48H It has an immediacy.

TAS Yep, you can just take a picture.

48H But you take pictures that are very much your own style. They’re more abstract.

TAS I work on them. My friend Jay [McElaney] has learned how to do that too. I love working with light. I used to take pictures with an Instamatic camera and was working on this series of bare feet on chrome bumpers. It was an excuse to get boys to take their shoes off.

48H I know that you love feet, but you also have very specific tastes about shoes.

TAS And I love jewelry. People don’t realize how important it is what they wear, and what it says about them. With the whole Harlem Renaissance, they were poor as dirt but nobody looked like they did, head to toe. Nowadays, guys can’t even pull their pants up.

48H What designers do you especially love?

TAS Halston. I can’t wait to see the documentary [about him]. The whole idea of Halston. I went on a sojourn the last time I went to New York – I went to Andy’s house, Halston’s house, and Jackie’s. Just to stand in front of the doors. I like fag designers. Karl Lagerfeld—I mean, c’mon! They had to change the spelling of the word fag for her. There’s a clip where he’s going from the house he’s at back to Paris.

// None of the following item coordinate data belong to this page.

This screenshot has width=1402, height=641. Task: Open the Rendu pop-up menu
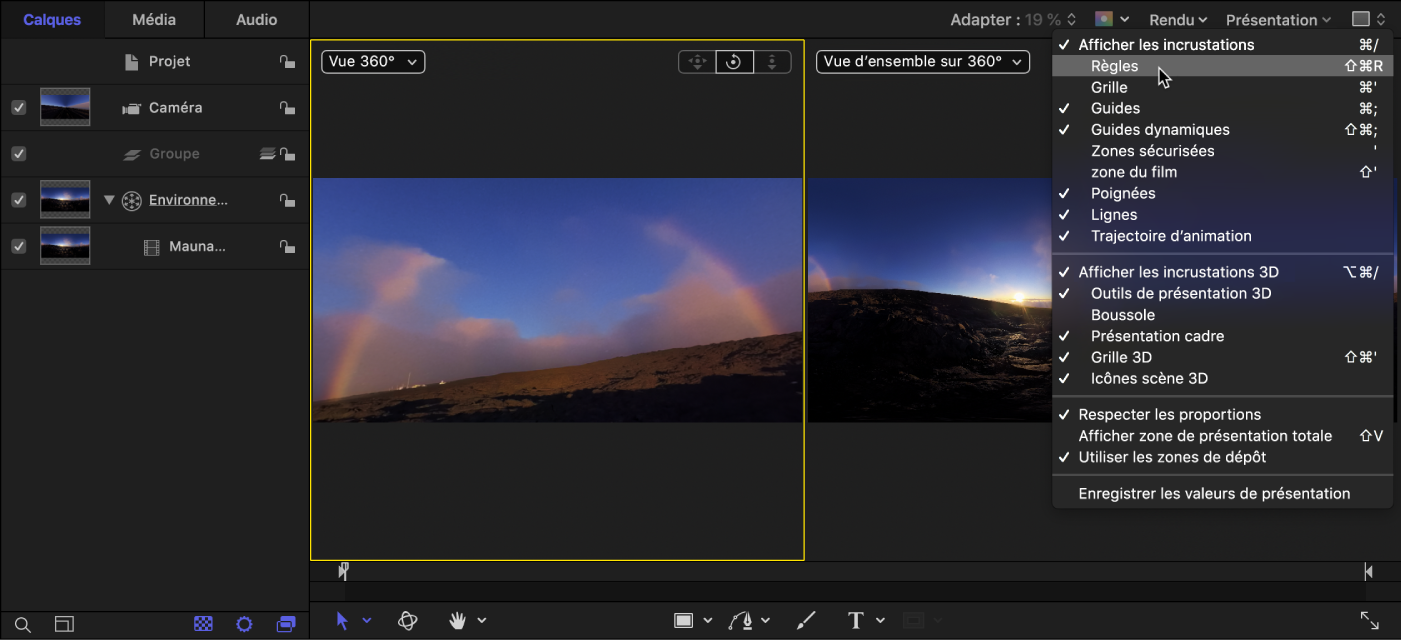coord(1178,19)
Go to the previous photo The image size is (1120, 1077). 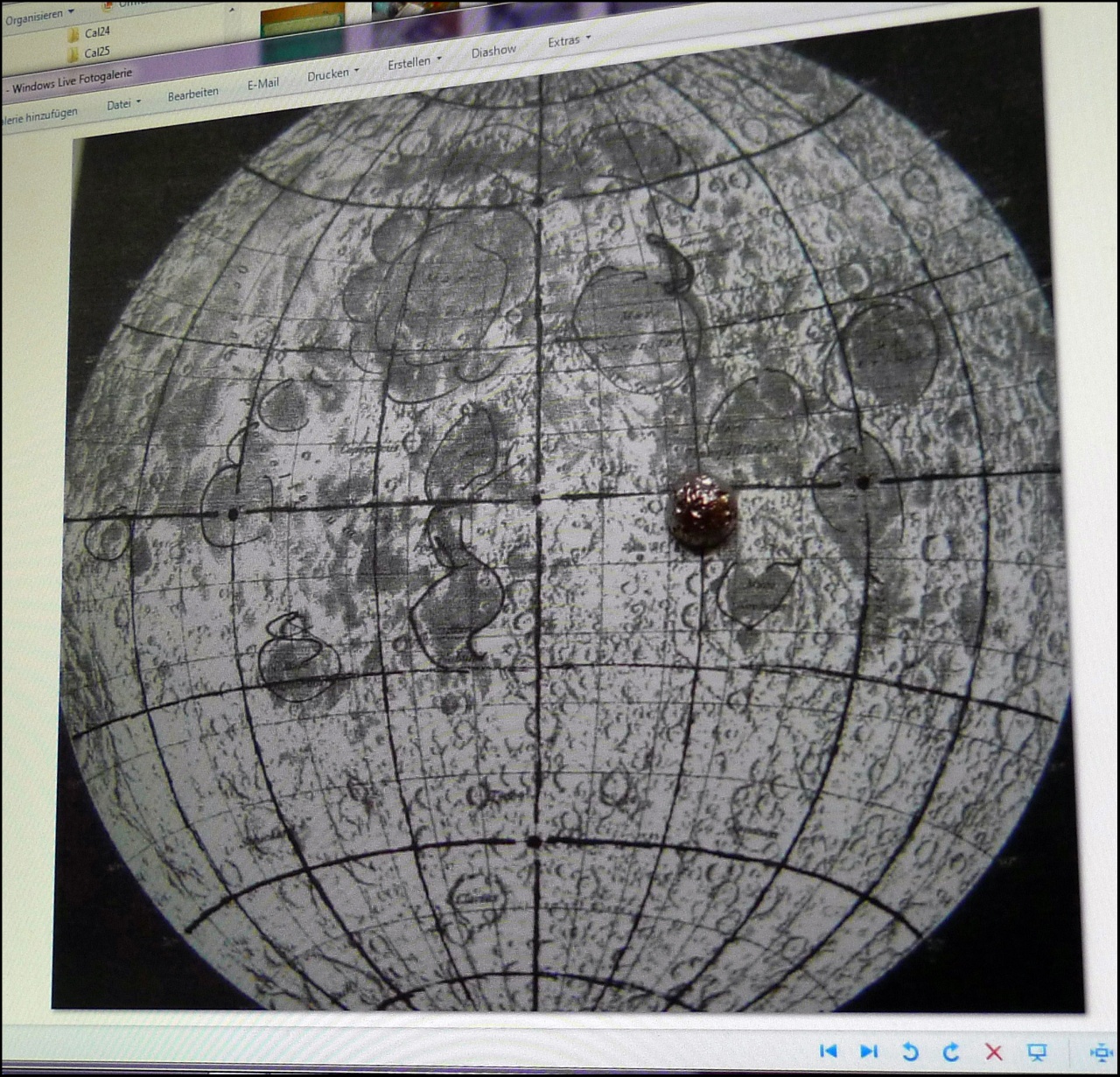[x=828, y=1051]
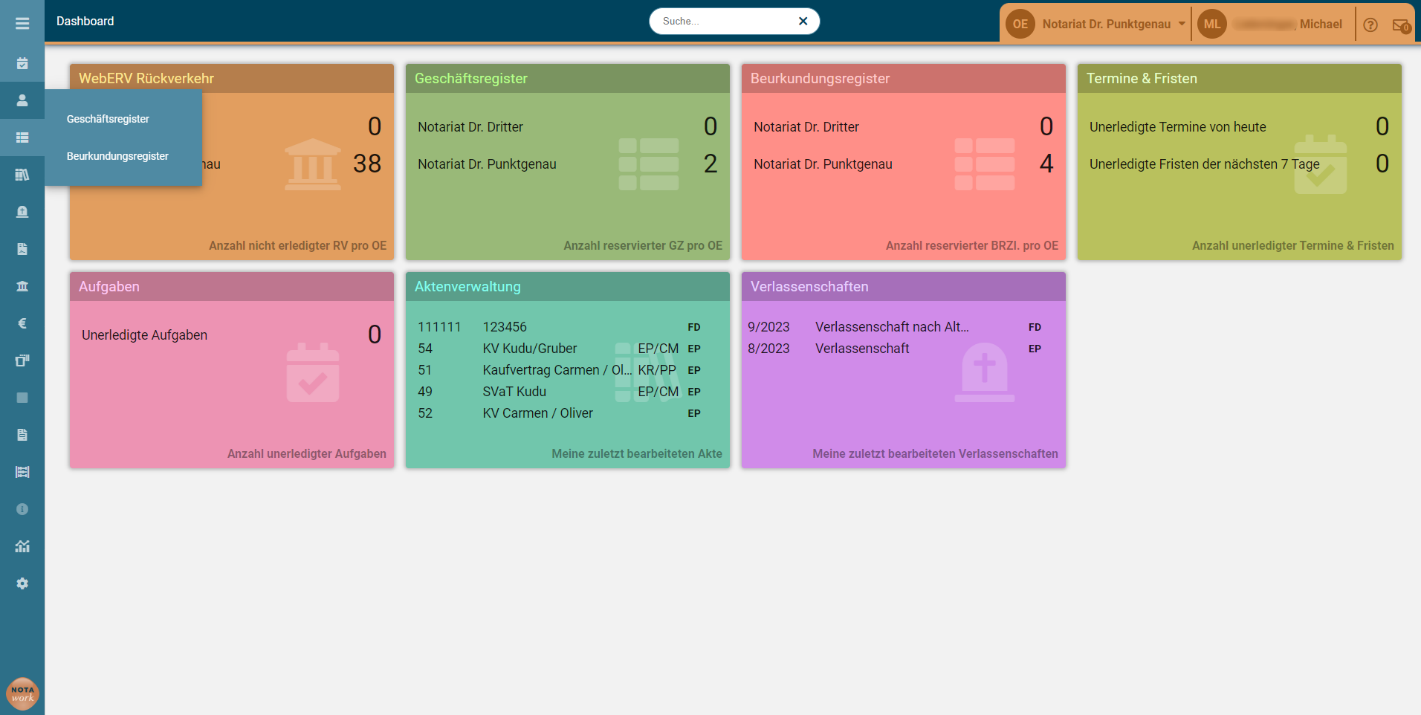The image size is (1421, 715).
Task: Open the settings gear in sidebar
Action: pos(22,583)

He’s got this big drawer and opens it up and it’s full of rings. Andy Warhol really appealed to me once I found out he grew up a sickly, timid little pansy. People did not like him in the art world because he was a queen.

A strange queen at that. Warhol would wear expensive jewelry under his clothes. I’m so excited by the creativity that gay people innately have. We have it. It is our duty to dispense it. We make the world a prettier place as well as make the world a less sexually safe space. What puritans have done to the impulse of sex is ridiculous, and I like to think I’m totally free of that, but I’m not. I’m more of a prude now. But I go to Eros—steamroll, sauna, and all I have to do is sit there and someone’s gonna grab it. Then I can leave. I don’t have time for Adam4Adam.

Terence Alan Smith

48H In the online realm some people are really comfortable being racist.

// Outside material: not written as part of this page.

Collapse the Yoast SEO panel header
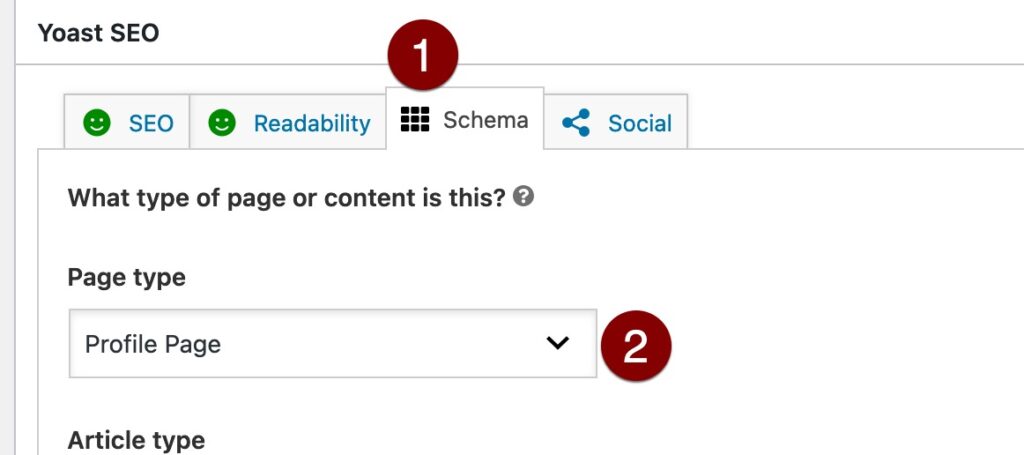1024x455 pixels. point(520,33)
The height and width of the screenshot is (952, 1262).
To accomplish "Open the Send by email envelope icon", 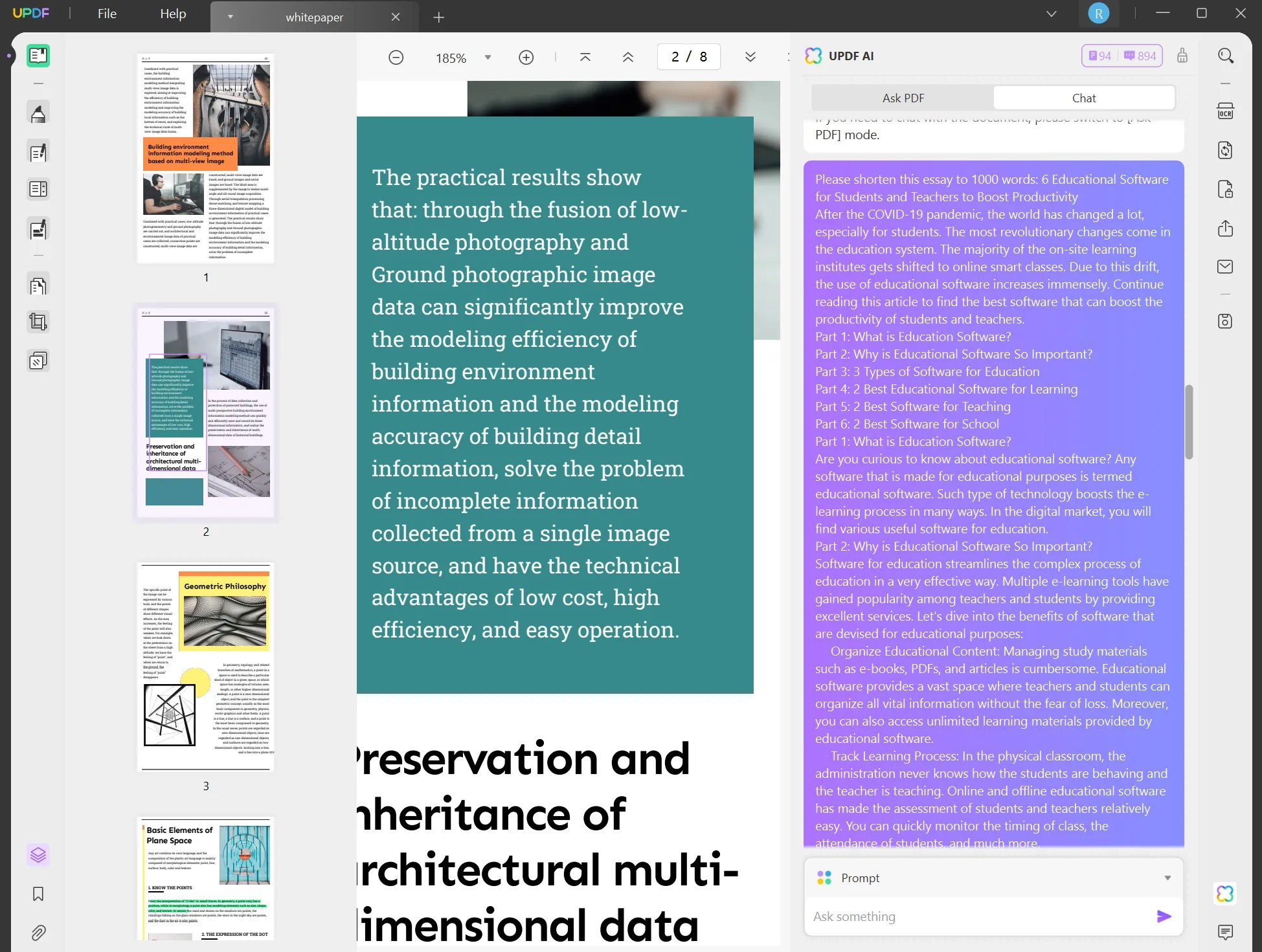I will tap(1225, 267).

TAS People love to tell me, “I’m not attracted to black men.” Well, neither am I dear, so we’re even. But that’s not entirely true. Still, as sure as I’m sitting here, one of the things I’ve said is, “By the time I get there, some n—— has fucked it up already.”

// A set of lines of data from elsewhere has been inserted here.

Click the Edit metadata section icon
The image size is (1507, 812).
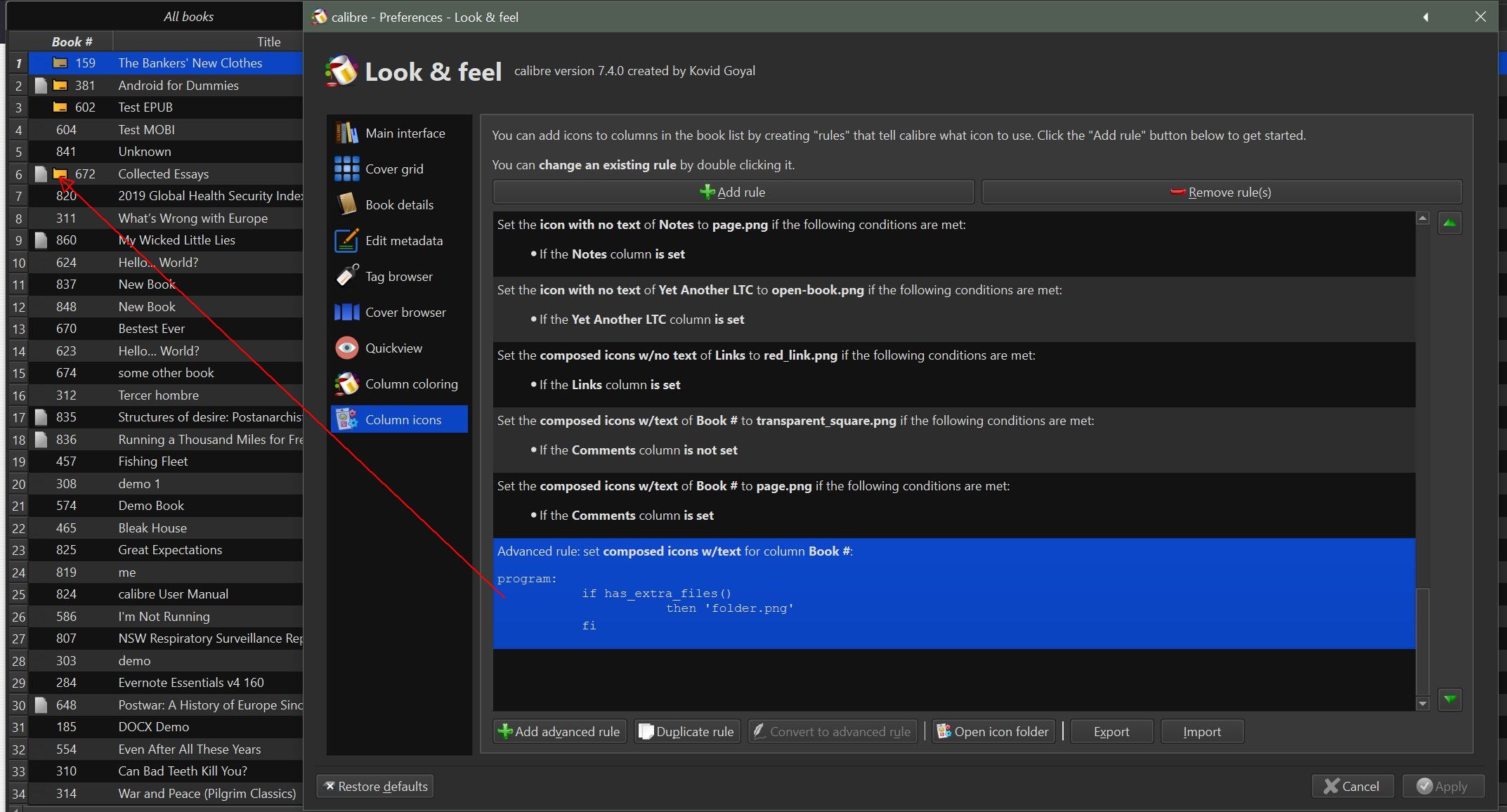click(346, 240)
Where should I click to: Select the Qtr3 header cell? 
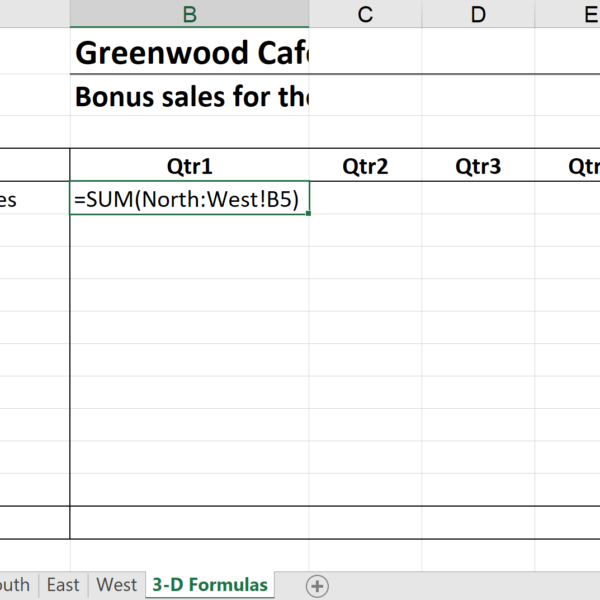pyautogui.click(x=478, y=165)
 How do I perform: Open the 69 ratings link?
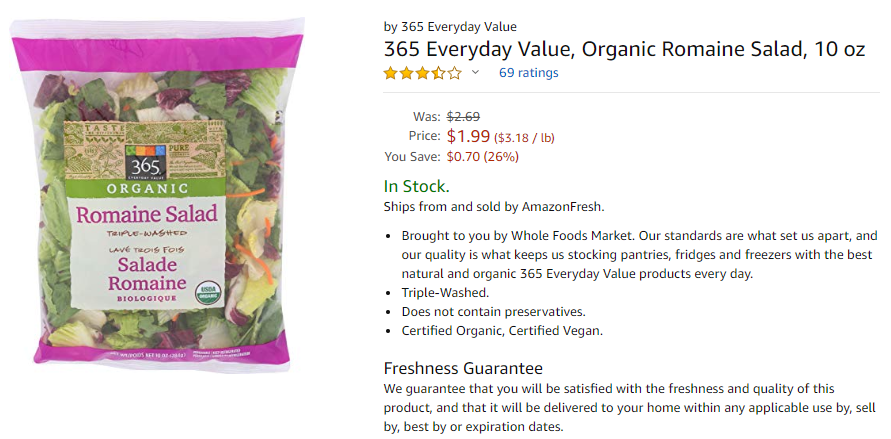pos(528,73)
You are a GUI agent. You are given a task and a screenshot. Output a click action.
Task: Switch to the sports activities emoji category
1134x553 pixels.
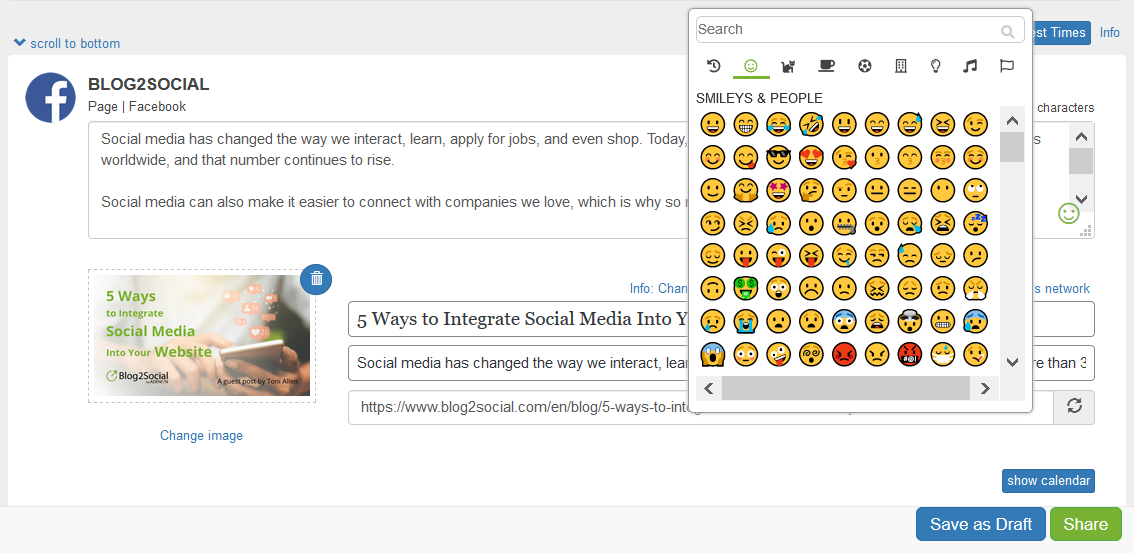[864, 66]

I’m such a voyeur. I can sit next to somebody who is having sex. At this point, I’ll watch. What I like about the faeries or Harry Hay is that it’s not that big a deal, it’s kind of wonderful that we get to do the things we do and explore. We would go to the park at night. Mosquitoes everywhere, but did that stop us? No, no, no. The cops would drive by and shine a light and there’d be 10 guys walking out of the bushes.

On hot nights, those were the nights everybody got laid. But I can’t remember the last time I ducked into an alleyway and got a blowjob from someone I was walking past. I couldn’t do the whole bushes thing because there are critters. The first time I was at Buena Vista, something ran by me. I’ll scream at the wrong time and it’ll be the wrong scream. Not the scream in the middle of the night when there’s 50 guys around you.

There was really something cool about meeting people that way though. Sometimes you wouldn’t say a word, not a word, but you’d have great sex! That atmosphere still pervades at a place like Eros. Online, not so much.

48H One last question. Through our conversations, I know you have the idea of a radio show or station called KFAG. Let’s say KFAG is going on the air. What are the first few songs you’d play?

TAS I’d start with a lofty dub song, then a Bowie song, then James Brown – and then something rare, like [Mike Clifford’s] “Close to Cathy.”